_Problem details_
Decide whether each statement below agrees with the sermon that follows. For each, answer yes or no and quote the words of the sermon that settle it.
1. The theme for this month is titled "America the Beautiful?"
2. The message for next week will explore the spiritual value of humility.
3. The monthly series is described as a political series.

_Selected excerpt_

☆ ☆ ☆ ☆ ☆

Message 25,”American Pride?”, 7-4-10

Download program: Service Program, 7-4-10

© Pastor Doug Slagle, The Gathering UCC, All Rights Reserved

If some of you recall my message to us on the Sunday just before Christmas last year, I focused on the unique aspects of the Jesus birth story which make it so compelling.  Here was delivered into the world, according to the Bible, the savior of all mankind.  He was to be the King of Kings, Son of God, Redeemer, God in flesh.  And yet he was born in such lowly circumstances – in an unknown barn, surrounded by farm animals, to a mother of doubtful purity and celebrated by local sheep herders.  The King of all the universe came into this world next to an ass and a few pigs.  The humble circumstances of such a birth cry out from the very beginning that Jesus was to be a very different kind of prophet.  Humility, simplicity, lack of pretension and modest means are hallmarks of his life and, even without all other stories about him, the Christmas story stands out as a radical proclamation that we are called to a similar mindset – humility in all that we do, say and live.

And now, six months later, we celebrate a different kind of holiday – a secular one that recognizes the founding of our nation.  In Cincinnati today, we also celebrate the gay, lesbian, bisexual and transgender community as persons of dignity and worth.  This July 4th stands for us as a day to mark dual forms of pride – pride in who and what we are as a nation and pride in the many persons of the GLBT community.  We recognize and applaud the many principles upon which this nation was founded, how it has tried to live out many of those ideals and how, two-hundred and thirty-four years later, we remain a nation of laws protecting minorities like the GLBT community.  This is a day to be proud.  It is a day to engage in a just a bit of chest thumping – that we as a nation AND as a community of straight and gay people – we can claim and celebrate our unique identity.

But that pride impulse, so natural in all of us, is what I want to explore with you today.  And it is also the beginning of the theme for this month which I have entitled, as a question, “America the Beautiful?”  This will not be a political series or even a bash America series.  It will be, I hope, a time to re-focus our thinking and our search for what is true and good about this nation and, more importantly, about us.  As a spiritual value, we hold dear the notion of humility.  But how does humility intersect with national pride and our July 4th celebration?  The same can be asked of gay pride – how can we have pride and yet also be humble?  Next week, we’ll explore the spiritual value of sisterhood and brotherhood.  We all believe it and we all proclaim it but how does it really get carried out in our daily lives especially in this time of polarized politics and deep divisions in how so many see our government and our world?  Do people act as if they are one humanity or do many often assume they are right, they are superior in thinking and all others are not only wrong but they cannot be sisters and brothers?  How do we, therefore, truly live out the ideal of one humanity, no matter politics, religion or other differences?  Finally, on the third Sunday, we’ll examine the notion that God is somehow also a nationalist and she or he has uniquely chosen and blessed America.  Is the Divine force for good in this universe American or simply a champion of ALL people and ALL creation?

☆ ☆ ☆ ☆ ☆

_Dataset records_
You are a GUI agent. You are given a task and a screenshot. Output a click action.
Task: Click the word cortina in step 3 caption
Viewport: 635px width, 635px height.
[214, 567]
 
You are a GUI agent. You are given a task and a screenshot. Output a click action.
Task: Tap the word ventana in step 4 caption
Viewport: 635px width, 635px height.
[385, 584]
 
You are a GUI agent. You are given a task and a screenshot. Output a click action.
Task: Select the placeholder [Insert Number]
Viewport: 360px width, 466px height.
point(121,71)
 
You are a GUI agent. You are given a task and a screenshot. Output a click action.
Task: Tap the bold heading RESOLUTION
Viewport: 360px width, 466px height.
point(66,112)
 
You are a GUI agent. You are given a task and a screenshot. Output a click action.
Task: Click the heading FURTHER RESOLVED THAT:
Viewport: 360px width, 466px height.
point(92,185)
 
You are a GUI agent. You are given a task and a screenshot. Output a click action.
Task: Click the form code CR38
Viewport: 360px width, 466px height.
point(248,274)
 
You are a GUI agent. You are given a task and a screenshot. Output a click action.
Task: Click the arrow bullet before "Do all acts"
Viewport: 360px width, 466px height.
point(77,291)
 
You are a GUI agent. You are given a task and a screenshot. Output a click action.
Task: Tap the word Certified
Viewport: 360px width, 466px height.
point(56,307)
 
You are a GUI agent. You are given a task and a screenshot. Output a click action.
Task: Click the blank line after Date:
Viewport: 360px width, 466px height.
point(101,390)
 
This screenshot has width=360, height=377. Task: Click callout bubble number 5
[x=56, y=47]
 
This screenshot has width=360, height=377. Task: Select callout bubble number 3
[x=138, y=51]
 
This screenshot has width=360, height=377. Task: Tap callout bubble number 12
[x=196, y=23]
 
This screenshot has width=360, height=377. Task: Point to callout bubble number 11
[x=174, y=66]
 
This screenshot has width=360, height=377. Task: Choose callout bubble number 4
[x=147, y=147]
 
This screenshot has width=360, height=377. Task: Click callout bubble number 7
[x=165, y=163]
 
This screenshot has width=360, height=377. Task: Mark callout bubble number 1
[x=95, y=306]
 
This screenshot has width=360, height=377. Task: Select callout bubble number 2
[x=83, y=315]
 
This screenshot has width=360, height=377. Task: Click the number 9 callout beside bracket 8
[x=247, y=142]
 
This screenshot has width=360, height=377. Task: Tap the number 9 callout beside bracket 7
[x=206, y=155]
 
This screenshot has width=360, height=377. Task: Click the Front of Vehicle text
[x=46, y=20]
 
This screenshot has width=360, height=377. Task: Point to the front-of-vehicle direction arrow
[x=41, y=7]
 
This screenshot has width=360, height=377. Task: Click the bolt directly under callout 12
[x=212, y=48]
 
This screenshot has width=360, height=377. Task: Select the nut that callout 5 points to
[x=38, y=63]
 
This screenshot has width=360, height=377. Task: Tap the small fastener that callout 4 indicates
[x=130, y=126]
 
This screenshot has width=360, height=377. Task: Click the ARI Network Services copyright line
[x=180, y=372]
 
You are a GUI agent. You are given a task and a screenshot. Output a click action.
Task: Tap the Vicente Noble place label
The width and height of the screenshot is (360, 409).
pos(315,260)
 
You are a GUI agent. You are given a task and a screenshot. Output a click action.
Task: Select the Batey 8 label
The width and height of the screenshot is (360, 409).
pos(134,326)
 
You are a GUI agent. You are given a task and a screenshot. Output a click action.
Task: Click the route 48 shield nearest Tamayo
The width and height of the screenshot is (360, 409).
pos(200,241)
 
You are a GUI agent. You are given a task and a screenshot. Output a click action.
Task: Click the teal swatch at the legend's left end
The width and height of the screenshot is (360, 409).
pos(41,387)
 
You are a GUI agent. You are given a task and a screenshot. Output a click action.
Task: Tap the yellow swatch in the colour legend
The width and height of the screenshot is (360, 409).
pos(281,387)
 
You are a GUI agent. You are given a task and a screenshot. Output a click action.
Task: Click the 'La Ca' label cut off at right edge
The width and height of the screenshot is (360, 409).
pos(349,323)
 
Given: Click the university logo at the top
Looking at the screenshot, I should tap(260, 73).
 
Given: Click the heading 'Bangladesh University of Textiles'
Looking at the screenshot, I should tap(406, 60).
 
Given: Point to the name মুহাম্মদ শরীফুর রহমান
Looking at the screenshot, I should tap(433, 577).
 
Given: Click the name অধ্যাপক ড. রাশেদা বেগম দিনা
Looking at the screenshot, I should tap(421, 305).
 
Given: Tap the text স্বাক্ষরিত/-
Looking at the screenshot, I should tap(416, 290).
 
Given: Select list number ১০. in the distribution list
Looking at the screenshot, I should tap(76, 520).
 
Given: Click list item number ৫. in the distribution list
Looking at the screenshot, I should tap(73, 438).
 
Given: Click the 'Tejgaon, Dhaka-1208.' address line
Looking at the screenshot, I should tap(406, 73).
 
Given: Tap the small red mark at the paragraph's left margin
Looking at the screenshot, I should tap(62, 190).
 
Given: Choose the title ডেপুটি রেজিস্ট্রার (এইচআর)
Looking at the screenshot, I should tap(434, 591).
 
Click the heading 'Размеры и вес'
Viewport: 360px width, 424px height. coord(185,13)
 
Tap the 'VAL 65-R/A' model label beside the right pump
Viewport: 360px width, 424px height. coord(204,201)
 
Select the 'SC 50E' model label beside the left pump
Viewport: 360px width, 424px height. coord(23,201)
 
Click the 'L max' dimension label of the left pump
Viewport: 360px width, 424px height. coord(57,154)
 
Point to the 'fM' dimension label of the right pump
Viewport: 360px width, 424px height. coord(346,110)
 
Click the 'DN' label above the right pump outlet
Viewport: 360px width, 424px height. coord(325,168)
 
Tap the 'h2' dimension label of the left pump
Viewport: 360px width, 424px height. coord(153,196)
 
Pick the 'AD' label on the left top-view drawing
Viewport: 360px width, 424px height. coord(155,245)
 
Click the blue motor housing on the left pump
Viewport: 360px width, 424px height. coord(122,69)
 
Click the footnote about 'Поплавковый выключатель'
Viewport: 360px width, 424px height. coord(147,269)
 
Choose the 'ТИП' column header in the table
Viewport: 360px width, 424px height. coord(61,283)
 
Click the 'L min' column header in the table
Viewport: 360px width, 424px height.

☆ ☆ ☆ ☆ ☆

_Solution to the problem_
1. Yes: "the theme for this month which I have entitled, as a question, “America the Beautiful?”"
2. No: "Next week, we’ll explore the spiritual value of sisterhood and brotherhood."
3. No: "This will not be a political series or even a bash America series."